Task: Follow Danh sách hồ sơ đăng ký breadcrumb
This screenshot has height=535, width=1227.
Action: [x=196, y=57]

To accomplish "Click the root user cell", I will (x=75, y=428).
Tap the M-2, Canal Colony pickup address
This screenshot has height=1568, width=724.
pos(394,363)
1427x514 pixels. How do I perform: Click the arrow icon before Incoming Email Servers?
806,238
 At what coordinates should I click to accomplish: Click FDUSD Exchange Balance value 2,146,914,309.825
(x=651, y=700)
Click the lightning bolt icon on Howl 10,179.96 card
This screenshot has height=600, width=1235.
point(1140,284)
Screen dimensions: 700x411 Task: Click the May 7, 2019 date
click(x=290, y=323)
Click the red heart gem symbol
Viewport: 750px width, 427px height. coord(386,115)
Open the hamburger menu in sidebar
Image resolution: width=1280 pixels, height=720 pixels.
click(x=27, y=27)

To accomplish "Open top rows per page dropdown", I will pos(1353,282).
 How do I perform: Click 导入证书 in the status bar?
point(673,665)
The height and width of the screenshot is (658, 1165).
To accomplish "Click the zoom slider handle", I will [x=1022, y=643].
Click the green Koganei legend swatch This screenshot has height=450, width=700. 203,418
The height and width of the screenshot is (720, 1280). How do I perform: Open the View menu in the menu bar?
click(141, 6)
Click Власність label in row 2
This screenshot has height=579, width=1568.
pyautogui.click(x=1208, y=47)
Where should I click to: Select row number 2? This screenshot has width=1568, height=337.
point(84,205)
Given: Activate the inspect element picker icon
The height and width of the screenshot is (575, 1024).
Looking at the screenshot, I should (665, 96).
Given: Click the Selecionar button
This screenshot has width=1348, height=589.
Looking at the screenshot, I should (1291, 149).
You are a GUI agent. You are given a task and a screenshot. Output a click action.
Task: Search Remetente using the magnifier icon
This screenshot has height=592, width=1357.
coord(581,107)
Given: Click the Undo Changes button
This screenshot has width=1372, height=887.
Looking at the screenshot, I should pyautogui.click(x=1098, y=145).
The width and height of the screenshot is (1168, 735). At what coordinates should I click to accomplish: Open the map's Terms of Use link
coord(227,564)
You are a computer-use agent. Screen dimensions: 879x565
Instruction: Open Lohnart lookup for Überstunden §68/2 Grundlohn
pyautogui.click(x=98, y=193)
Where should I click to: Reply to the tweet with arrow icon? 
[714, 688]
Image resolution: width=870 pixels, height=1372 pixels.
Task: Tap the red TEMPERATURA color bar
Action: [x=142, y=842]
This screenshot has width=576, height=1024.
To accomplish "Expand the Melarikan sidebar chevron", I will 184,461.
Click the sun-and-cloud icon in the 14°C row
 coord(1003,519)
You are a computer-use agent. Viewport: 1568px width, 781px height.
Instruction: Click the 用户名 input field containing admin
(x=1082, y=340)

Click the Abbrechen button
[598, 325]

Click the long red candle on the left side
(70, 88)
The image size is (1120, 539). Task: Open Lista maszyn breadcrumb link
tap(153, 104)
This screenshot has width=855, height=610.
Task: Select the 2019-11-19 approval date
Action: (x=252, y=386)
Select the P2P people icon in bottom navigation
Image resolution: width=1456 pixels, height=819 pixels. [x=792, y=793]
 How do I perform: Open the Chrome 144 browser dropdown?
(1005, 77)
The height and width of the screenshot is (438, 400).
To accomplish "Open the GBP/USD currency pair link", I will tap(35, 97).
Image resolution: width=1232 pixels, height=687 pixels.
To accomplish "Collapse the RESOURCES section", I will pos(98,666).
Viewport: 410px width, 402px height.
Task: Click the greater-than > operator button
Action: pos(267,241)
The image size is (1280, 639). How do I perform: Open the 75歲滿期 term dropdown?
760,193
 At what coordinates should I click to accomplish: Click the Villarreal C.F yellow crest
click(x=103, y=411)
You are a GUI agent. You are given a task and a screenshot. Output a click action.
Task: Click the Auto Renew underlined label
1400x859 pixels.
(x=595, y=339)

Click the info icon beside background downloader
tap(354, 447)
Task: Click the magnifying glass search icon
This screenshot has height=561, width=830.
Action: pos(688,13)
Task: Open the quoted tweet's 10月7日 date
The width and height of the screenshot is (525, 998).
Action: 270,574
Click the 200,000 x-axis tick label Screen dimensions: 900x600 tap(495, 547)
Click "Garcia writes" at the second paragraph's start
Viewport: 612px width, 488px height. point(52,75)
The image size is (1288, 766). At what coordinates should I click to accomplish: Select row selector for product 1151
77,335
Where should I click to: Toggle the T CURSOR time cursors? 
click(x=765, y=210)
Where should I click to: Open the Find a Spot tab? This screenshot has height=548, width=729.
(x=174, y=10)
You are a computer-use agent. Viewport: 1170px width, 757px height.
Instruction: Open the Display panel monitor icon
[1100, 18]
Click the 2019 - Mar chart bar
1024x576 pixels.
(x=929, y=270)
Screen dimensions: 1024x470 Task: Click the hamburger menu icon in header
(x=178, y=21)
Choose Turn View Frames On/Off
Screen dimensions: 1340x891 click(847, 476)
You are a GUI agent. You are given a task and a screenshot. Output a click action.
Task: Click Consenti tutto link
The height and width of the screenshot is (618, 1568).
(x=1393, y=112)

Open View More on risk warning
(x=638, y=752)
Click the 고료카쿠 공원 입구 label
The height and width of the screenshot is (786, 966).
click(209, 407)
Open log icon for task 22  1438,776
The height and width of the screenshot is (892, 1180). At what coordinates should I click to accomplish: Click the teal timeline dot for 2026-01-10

##########

> [Task item]:
From the data, collect all lines where the string "sidebar" appears.

> [Result for this exercise]:
Open the hamburger menu in sidebar
To accomplish "Expand the Melarikan sidebar chevron", I will 184,461.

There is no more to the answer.